:: EXTRACTED TEXT ::
# # # # # # #
Tuesday, April 17, 2012

The Horror Lexicon #10: Based on a True Story

From: The Last House on the Left (1972)

I wrote in some detail about the Savage Cinema last week, and the way that this particular genre sub-type positions horror situations not in foreign locales and other time periods, but right here and now, where we live and breathe.  In this fashion, horror films somehow seem more related to our modern lives, and play as more realistic...and thus more emotionally and viscerally immediate.  

Another long-standing trick of the trade designed to enhance further a horror film's sense of urgency and "closeness" to the audience is to suggest on-screen -- usually before the opening credits -- that the film is actually "based on a true story."  

From: The Texas Chainsaw Massacre (1974)
Of course, a whole lot of territory is covered in those words "based on," right?  The Texas Chainsaw Massacre (1974) is very loosely based on the story of serial killer Ed Gein, but the details of the narrative and the incredible presentation both arise from Tobe Hooper, Kim Henkel and DP Daniel Pearl, among others, not from accurate historical details.

Even though as intelligent viewers we absolutely realize that the claim of being "based on a true story" is often total bunk, it works on our psyches anyway.  It gives us pause. It creates uncertainty.  It also makes us sympathize, and consider what it might be like to drive to rural Texas and run out of gas, or to accidentally pick up a gang of four criminals, etc.
# # # # # # #
:: SOURCE DATA ::
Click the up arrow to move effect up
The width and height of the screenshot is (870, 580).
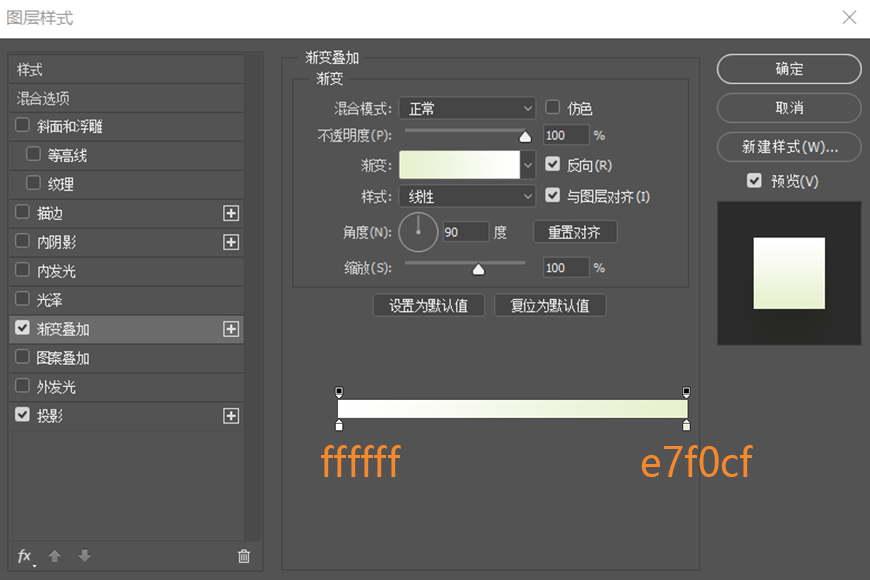[55, 556]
# # # # # # #
:: TO BE DONE ::
In the Horror Lexicon entry, whose story is The Texas Chainsaw Massacre (1974) very loosely based on?

:: THE SOLUTION ::
Serial killer Ed Gein.